Die 23-Jährige ist am elterlichen Betrieb aufgewachsen und hat von frühester Kindheit an mitbekommen, wie eine Landwirtschaft funktioniert. „Ich weiß also, was hinter einer Landwirtschaft steckt und liebe diesen Beruf einfach.“ Mit viel Engagement ging sie in den folgenden Wochen und Monaten daran, ihre Follower an ihrem Arbeitsalltag teilhaben zu lassen und über verschiedene Aspekte der Landwirtschaft zu informieren.
„Mit der Zeit habe ich angefangen, gewisse Themenbereiche speziell aufzuarbeiten. Die Landwirtschaft ist schließlich ein sehr komplexes Thema und ich will, dass das für die Leute, die mir folgen, verständlich ist.“ Dafür tut Martina auch einiges, eignet sich viel Fachwissen zu Themen an, mit denen sie selbst bis dato nichts zu tun hatte. Anschließend bereitet sie die Themen für ihre Follower auf, von denen mittlerweile viele aus einem nicht-landwirtschaftlichen Umfeld kommen. „Es freut mich total, dass mir so viele Stadtmenschen folgen, weil einem Landwirt muss ich natürlich nicht erklären, wie es in der Landwirtschaft läuft.“
Aktuell setzt sie sich auf ihrem Account zum Beispiel mit Alternativen zu natürlichen Lebensmitteln auseinander sowie der damit verbundenen Frage, ob es Landwirte in der Zukunft überhaupt noch braucht. Sehr wichtig ist ihr auch das Thema Wertschätzung für die tagtägliche Arbeit, die Bauern trotz stetig steigender Anforderungen seitens Politik und Gesellschaft zu leisten bereit sind. „Das Thema Wertschätzung beginnt aber schon bei uns Bauern selbst, da gibt’s immer wieder viel Neid. Wenn wir uns aber untereinander nicht unterstützen, darf es uns nicht wundern, dass auch andere das nicht tun.“
Mittlerweile investiert Martina relativ viel Zeit in ihren Instagram-Account. Am Anfang „ging das noch locker nebenbei mit, weil man sich spielerisch ein bisserl rantastet.“ Mittlerweile kommt ihr natürlich die Social-Media-Erfahrung der vergangenen drei Jahre zugute, trotzdem kümmert sie sich pro Tag mindestens ein bis zwei Stunden um ihren Account. „In dieser Zeit habe ich aber noch keine Nachrichten beantwortet oder sonstwas Spezielles gemacht“, gibt sie zu bedenken. Ihre Aktivitäten auf Social Media können also leicht mal das Ausmaß eines Nebenjobs annehmen. Dadurch, dass sie sich bei einigen Themen, die sie für ihre Follower aufbereitet, selbst erstmal Wissen aneignen muss, schlägt sie allerdings zwei Fliegen mit einer Klappe, „ich lerne selbst sehr viel dabei“.

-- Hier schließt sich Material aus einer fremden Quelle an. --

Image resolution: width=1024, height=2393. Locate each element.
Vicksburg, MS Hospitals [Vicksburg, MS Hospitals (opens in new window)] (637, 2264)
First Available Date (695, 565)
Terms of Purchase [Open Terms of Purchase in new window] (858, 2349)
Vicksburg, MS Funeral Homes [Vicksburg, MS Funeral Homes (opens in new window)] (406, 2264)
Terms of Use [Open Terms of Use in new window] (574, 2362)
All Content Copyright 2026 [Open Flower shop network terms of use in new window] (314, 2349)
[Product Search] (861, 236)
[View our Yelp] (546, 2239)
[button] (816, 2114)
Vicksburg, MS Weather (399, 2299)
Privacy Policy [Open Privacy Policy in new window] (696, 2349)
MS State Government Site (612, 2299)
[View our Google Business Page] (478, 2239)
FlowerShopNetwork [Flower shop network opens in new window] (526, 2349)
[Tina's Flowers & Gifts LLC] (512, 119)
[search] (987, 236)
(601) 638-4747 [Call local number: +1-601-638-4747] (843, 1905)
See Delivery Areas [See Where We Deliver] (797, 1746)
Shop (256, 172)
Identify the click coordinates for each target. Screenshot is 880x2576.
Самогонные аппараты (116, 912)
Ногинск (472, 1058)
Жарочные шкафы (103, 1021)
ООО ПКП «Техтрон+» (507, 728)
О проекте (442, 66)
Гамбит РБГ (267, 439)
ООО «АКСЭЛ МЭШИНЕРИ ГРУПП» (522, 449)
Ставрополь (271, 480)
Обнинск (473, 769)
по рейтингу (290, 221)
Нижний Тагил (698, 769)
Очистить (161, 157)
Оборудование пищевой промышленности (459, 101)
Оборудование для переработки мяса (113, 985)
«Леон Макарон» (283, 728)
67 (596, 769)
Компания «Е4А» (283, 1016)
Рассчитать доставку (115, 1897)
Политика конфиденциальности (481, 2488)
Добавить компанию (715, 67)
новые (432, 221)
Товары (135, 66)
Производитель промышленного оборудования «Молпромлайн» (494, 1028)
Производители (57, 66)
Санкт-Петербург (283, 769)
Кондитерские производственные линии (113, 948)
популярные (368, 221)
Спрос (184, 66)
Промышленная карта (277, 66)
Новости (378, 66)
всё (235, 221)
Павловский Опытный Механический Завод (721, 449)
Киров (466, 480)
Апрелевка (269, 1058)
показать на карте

Die große Social-Media-Reichweite bringt es natürlich mit sich, dass immer wieder Anfragen von Parteien oder Unternehmen in ihrem elektronischen Postfach landen. „Ich will aber unparteiisch bleiben“, betont Martina. „Mir ist wichtig, dass die Leute wählen gehen und dafür nutze ich auch gerne meinen Einfluss als Farmfluencerin. Aber bei welcher Partei die Leute ihr Kreuzerl machen, das ist ihre Sache.“ Fragen Firmen wegen einer Kooperation an, überlegt Martina sehr genau, ob das in Frage kommende Produkt zu ihr passt bzw. ohnehin vielleicht schon auf ihrem Hof zum Einsatz kommt. Und an dieser Stelle des Gesprächs verrät Martina einen kleinen Baustein ihres Social-Media-Erfolgs: „Du musst ehrlich und authentisch bleiben, anders würde es nicht funktionieren.“
Sie selbst folgt auf Instagram – neben Freunden und Bekannten – übrigens hauptsächlich Accounts, auf denen sie selbst noch etwas dazulernen kann, darunter vielen Farmfluencern aus Deutschland. „Es gibt doch große Unterschiede zur Landwirtschaft in Deutschland und da kann man sich manchmal etwas abschauen“, sagt Martina. „In puncto Drohnenflug, Direktsaat und in anderen Bereichen sind sie in Deutschland ein bisschen weiter. Auch was KI betrifft, das ist ein sehr spannendes Thema.“
Viel Know-how, Authentizität und harte Arbeit – so erstaunlich ist es eigentlich gar nicht, dass Martina Prutsch einen der erfolgreichsten Farmfluencer-Accounts im deutschsprachigen Raum ihr Eigen nennt.